- _Aim of the exercise_
Extract these lines verbatim, from the line with "143) in the screenshot?" to the line with "Looking at the image, I should click on (360, 34).", including both of those lines.

- _Data items_
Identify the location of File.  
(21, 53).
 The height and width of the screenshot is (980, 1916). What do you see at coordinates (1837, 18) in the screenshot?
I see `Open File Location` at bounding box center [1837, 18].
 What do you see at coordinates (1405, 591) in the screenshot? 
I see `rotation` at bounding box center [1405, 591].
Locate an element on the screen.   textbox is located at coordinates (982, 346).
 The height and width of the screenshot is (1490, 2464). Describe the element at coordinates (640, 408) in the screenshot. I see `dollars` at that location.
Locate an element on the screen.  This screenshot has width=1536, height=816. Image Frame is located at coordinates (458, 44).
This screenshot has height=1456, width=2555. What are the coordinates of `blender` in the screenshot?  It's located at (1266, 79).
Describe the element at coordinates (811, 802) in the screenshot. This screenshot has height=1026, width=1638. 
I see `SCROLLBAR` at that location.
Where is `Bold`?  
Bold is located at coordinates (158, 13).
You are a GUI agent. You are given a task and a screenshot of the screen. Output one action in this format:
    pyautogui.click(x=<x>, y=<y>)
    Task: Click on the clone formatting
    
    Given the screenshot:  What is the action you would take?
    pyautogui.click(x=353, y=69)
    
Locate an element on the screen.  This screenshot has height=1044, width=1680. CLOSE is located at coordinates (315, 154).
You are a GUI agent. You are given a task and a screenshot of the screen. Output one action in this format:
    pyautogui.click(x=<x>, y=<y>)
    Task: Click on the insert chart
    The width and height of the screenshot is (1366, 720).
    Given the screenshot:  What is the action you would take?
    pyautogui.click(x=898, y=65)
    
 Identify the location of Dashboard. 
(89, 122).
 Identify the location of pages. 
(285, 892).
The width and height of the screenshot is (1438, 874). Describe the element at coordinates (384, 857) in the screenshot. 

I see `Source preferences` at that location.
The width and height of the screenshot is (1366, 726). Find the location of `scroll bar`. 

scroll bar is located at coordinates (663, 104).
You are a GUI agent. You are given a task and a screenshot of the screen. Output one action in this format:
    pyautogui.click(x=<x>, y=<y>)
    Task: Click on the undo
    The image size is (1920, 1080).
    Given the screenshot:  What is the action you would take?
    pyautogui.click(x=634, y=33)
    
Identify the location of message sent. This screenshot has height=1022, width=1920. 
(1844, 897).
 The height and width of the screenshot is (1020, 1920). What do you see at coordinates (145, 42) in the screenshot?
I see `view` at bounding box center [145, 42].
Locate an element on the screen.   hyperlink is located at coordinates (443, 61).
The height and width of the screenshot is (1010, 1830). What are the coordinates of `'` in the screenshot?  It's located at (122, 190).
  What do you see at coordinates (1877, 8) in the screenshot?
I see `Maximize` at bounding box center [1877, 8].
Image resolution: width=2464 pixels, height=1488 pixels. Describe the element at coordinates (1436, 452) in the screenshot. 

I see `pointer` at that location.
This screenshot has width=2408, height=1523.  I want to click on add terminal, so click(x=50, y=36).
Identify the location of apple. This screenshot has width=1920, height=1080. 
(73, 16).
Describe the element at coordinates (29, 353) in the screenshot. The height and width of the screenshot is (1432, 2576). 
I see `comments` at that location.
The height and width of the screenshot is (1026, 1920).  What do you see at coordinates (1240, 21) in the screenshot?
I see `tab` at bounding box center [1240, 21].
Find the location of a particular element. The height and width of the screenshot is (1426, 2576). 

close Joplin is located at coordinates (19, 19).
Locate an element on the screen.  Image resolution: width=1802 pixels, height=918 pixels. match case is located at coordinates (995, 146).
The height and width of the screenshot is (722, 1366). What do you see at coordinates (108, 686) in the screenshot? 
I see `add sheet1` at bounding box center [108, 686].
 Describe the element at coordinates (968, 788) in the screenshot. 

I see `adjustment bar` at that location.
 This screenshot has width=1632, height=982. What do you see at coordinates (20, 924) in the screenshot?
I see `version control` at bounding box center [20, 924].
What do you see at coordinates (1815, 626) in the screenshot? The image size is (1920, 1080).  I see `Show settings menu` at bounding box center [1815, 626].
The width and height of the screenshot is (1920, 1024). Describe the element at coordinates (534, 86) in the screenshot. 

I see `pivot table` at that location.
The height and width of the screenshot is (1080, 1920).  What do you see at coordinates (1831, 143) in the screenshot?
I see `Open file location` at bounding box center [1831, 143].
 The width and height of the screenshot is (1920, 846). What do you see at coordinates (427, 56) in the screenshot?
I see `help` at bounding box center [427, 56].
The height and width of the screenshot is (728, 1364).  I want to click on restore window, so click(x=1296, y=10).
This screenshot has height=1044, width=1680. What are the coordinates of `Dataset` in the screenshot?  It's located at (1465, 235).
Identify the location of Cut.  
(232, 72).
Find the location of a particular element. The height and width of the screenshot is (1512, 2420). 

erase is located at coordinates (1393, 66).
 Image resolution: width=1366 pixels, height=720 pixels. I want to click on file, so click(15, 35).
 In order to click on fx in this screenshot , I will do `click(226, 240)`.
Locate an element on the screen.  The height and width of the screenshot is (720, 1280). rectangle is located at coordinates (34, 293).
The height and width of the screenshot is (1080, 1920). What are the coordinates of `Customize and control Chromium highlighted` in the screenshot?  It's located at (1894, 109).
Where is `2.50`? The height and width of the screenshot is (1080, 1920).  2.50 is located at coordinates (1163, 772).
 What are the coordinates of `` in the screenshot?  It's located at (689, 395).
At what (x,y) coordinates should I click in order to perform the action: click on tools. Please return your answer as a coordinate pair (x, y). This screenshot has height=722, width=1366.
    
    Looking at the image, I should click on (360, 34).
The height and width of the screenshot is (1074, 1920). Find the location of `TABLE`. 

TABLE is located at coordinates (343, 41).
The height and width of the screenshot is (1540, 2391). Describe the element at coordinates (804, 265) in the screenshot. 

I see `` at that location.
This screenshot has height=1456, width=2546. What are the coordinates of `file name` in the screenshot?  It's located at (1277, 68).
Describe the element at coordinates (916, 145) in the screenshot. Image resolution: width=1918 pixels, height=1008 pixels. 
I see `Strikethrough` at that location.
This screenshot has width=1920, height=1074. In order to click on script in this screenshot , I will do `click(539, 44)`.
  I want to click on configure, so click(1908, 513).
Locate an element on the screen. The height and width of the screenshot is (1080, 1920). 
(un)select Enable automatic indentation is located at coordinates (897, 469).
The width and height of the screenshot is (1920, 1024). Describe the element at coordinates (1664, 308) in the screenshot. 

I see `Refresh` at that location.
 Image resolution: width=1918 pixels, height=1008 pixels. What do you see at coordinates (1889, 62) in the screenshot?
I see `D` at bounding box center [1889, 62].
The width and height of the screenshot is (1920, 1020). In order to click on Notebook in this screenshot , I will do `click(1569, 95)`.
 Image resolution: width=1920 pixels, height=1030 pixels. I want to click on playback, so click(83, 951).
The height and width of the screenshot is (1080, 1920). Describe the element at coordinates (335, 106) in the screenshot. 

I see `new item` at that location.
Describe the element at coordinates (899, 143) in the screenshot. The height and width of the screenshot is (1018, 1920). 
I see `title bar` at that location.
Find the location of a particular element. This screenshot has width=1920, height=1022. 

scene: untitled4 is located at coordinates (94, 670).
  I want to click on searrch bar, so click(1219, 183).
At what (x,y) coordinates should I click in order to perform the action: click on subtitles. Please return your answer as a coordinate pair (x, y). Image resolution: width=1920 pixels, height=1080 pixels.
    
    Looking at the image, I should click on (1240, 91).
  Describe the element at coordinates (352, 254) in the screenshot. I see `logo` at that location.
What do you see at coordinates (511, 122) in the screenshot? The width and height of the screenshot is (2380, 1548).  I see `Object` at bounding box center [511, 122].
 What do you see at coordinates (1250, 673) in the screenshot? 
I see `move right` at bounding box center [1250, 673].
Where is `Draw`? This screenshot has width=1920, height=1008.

- _Completed task_
The height and width of the screenshot is (1080, 1920).  What do you see at coordinates (1831, 143) in the screenshot?
I see `Open file location` at bounding box center [1831, 143].
 The width and height of the screenshot is (1920, 846). What do you see at coordinates (427, 56) in the screenshot?
I see `help` at bounding box center [427, 56].
The height and width of the screenshot is (728, 1364).  I want to click on restore window, so click(x=1296, y=10).
This screenshot has height=1044, width=1680. What are the coordinates of `Dataset` in the screenshot?  It's located at (1465, 235).
Identify the location of Cut.  
(232, 72).
Find the location of a particular element. The height and width of the screenshot is (1512, 2420). 

erase is located at coordinates (1393, 66).
 Image resolution: width=1366 pixels, height=720 pixels. I want to click on file, so click(15, 35).
 In order to click on fx in this screenshot , I will do `click(226, 240)`.
Locate an element on the screen.  The height and width of the screenshot is (720, 1280). rectangle is located at coordinates (34, 293).
The height and width of the screenshot is (1080, 1920). What are the coordinates of `Customize and control Chromium highlighted` in the screenshot?  It's located at (1894, 109).
Where is `2.50`? The height and width of the screenshot is (1080, 1920).  2.50 is located at coordinates (1163, 772).
 What are the coordinates of `` in the screenshot?  It's located at (689, 395).
At what (x,y) coordinates should I click in order to perform the action: click on tools. Please return your answer as a coordinate pair (x, y). This screenshot has height=722, width=1366.
    
    Looking at the image, I should click on (360, 34).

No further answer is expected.